Yep, we're doing a whistle-stop tour of AI in medical diagnosis!

Much like programming, AI can be conceived of, in very simple terms, as...

a way of moving from inputs to a desired output.

See, this very funky little diagram from skillcrush.com.

The input is what you put in. The output is what you get out.

This output will vary depending on the type of algorithm and the training that algorithm has undergone – you can put the same input into two different algorithms and get two entirely different sorts of answer.

Generative AI produces ‘new’ content, based on what it has learned from various inputs. We're talking AI Art, and Large Language Models like ChatGPT. This sort of AI is very useful in healthcare settings to, but that's a whole different post!

Analytical AI takes an input, such as a chest radiograph, subjects this input to a series of analyses, and deduces answers to specific questions about this input. For instance: is this chest radiograph normal or abnormal? And if abnormal, what is a likely pathology?

We'll be focusing on Analytical AI in this little lesson!

Other forms of Analytical AI that you might be familiar with are recommendation algorithms, which suggest items for you to buy based on your online activities, and facial recognition. In facial recognition, the input is an image of your face, and the output is the ability to tie that face to your identity. We’re not creating new content – we’re classifying and analysing the input we’ve been fed.

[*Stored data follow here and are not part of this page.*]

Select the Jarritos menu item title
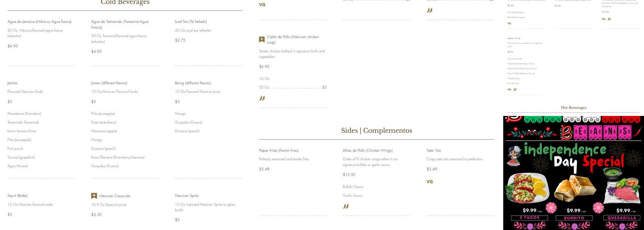Viewport: 644px width, 230px height. [12, 83]
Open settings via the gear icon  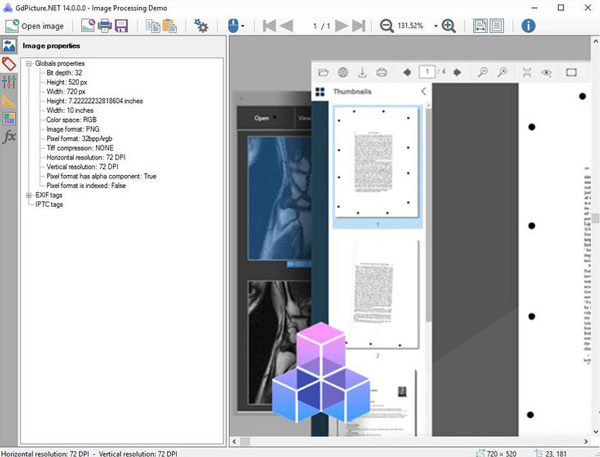201,25
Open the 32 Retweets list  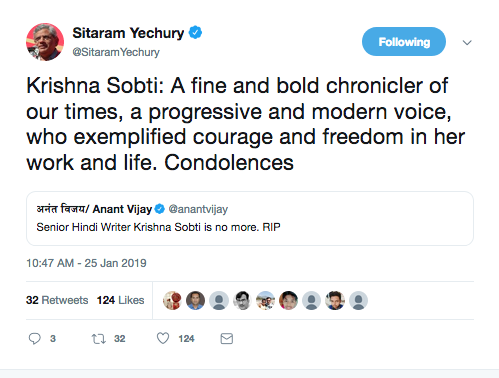point(57,300)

Many of these functions are obviously, um, problematique. But Computer-Aided Diagnosis is, potentially, a way to use this tool for good!

Right?

....Right?

Let's dig a bit deeper! AI is a massive umbrella term that contains many smaller umbrella terms, nested together like Russian dolls. So, we can use this model to envision how these different fields fit inside one another.

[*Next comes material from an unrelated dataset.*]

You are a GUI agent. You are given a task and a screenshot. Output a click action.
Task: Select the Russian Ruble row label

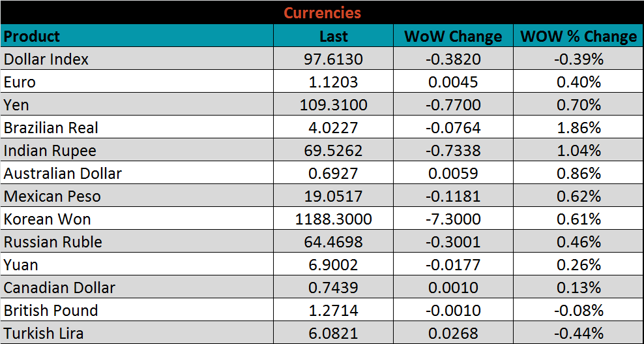point(53,242)
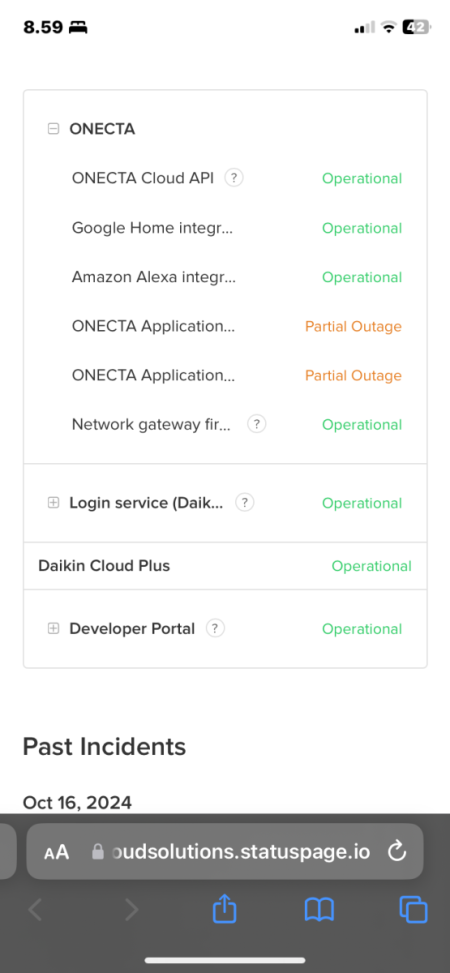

AI is the term for anything to do with creating and managing machines that perform tasks which would otherwise require human intelligence. This is what differentiates AI from regular computer programming.

Machine Learning is the development of statistical algorithms which are trained on data –but which can then extrapolate this training and generalise it to previously unseen data, typically for analytical purposes. The thing I want you to pay attention to here is the date of this reference. It’s very easy to think of AI as being a ‘new’ thing, but it has been around since the Fifties, and has been talked about for much longer. The massive boom in popularity that we’re seeing today is built on the backs of decades upon decades of research.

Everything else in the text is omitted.